DIEGO BERGAMASCHI Vicepresidente degli Amici della GAMeC, Diego Bergamaschi (Verona, 1968) colleziona da quindici anni, da dieci in modo decisamente “appassionato e coinvolto”. L’anno scorso ha sfondato “il muro delle 100 opere”, facendosi assorbire dal mondo dell’arte in maniera progressivamente crescente ma riuscendo a mantenere un equilibrio tra famiglia, lavoro (in banca) e passione. “Ogni opera rappresenta una stagione della vita e della ricerca. Le foto di Luigi Ghirri prima, poi un lavoro di Ryan Gander che ha rappresentato il salto di qualità internazionale, poi ancora Rirkrit Tiravanija, uno dei primi acquisti impegnativi da un punto di vista economico”, racconta. “Tra gli ultimi, una griglia in bronzo di Jonathan Monk, il perfetto mix tra il collezionare giovani artisti concettuali e la sfida intellettuale che è spesso il motore del mio cercare”. Hai qualche specifico indirizzo di ricerca?
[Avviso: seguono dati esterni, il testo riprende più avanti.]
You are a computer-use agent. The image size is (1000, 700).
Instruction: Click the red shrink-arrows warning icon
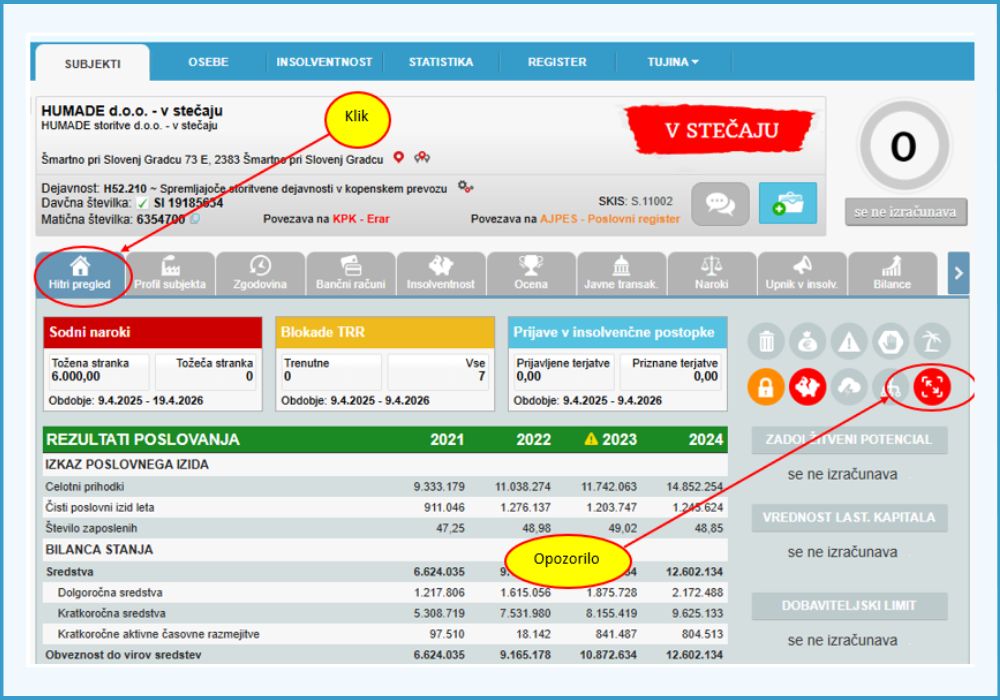(x=932, y=389)
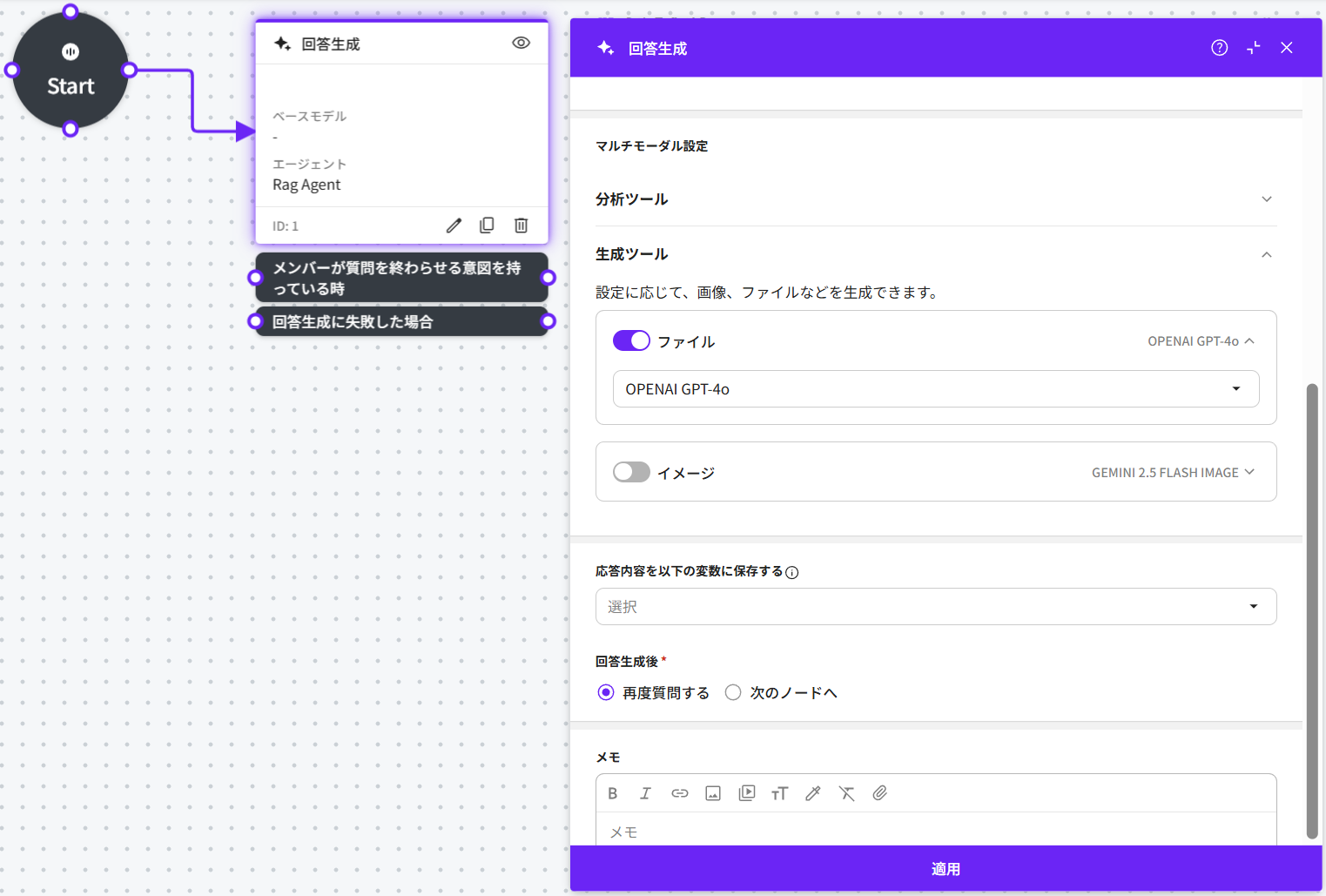The image size is (1326, 896).
Task: Duplicate the 回答生成 node with copy icon
Action: point(487,226)
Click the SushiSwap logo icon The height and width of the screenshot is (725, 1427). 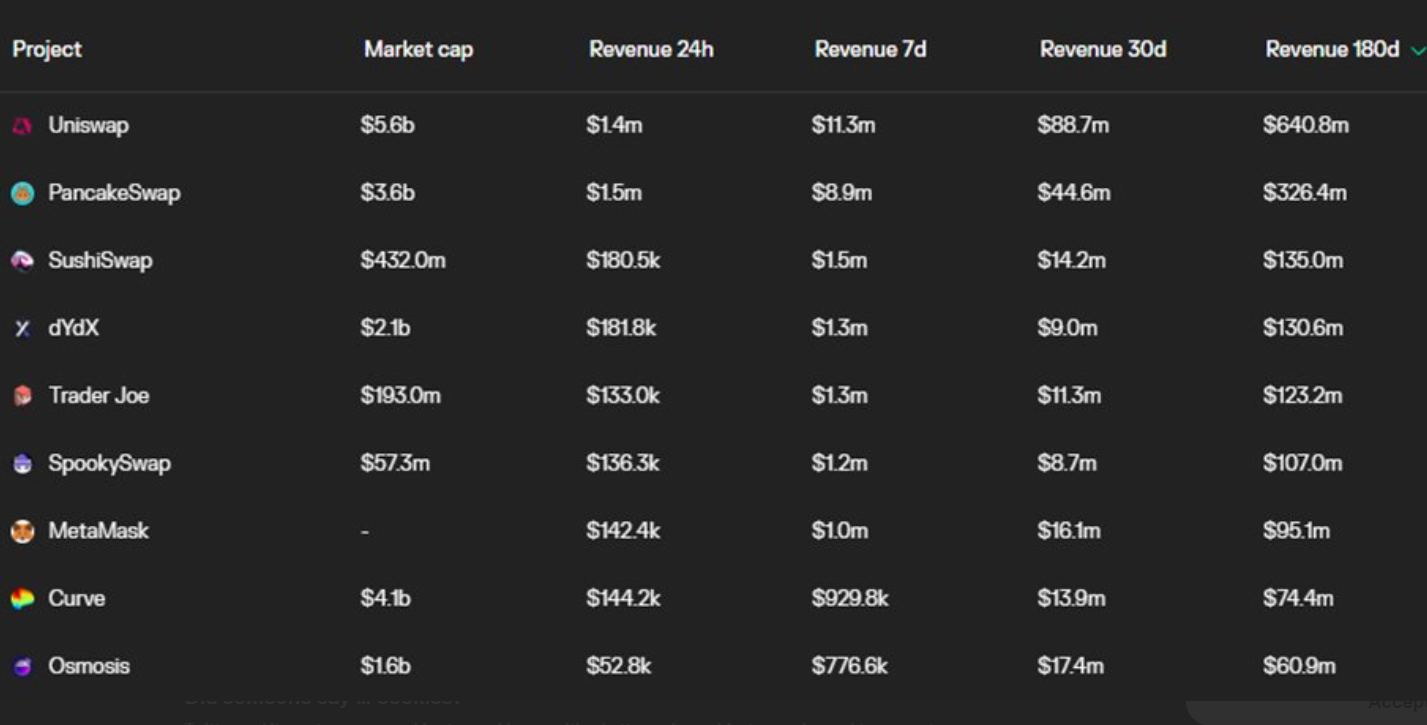click(x=22, y=261)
Mi interessa più lo stimolo intellettuale e meno l’estetica. Sono arrivato addirittura ad acquisire un logo di Gintaras Didžiapetris, un file che posso riprodurre all’infinito a mio piacimento. Ultimamente però sono più attratto dalla materia e sto guardando al “nuovo materialismo” dei seppur diversi Michael E. Smith, Adriano Amaral, Mandla Reuter, Lena Henke, Daniel Turner e, in Italia, Giulia Cenci e Nicola Martini. Mi interessano anche il Sudamerica e l’Africa: non possiedo nessuna opera ma sto studiando. Interessi recenti? Gregor Schneider, Runo Lagomarsino, Flavio Favelli, Andrea Kvas e Nicola Martini mi piacciono molto. Di alcuni di loro ho preso dei lavori. Recentissimamente ho comprato un’opera di Elena Mazzi (ora esposta a Palazzo Fortuny in Intuition), una scultura di Giulia Cenci, una fotografia di Renato Leotta che oggi sta felicemente dietro alla griglia appesa di Jonathan Monk. Alla Biennale ho avuto tre conferme: Petrit Halilaj, Roberto Cuoghi e Anne Imhof. Sono ancora senza parole... Come sono oggi le collezioni? Il mercato è spaccato in due: da una parte le potenti collezioni internazionali, dove c’è anche molta finanza; dall’altra la ricerca più discreta, “al dettaglio”, delle collezioni europee, giovani collezionisti con un grado di preparazione che fa invidia a tanti addetti ai lavori.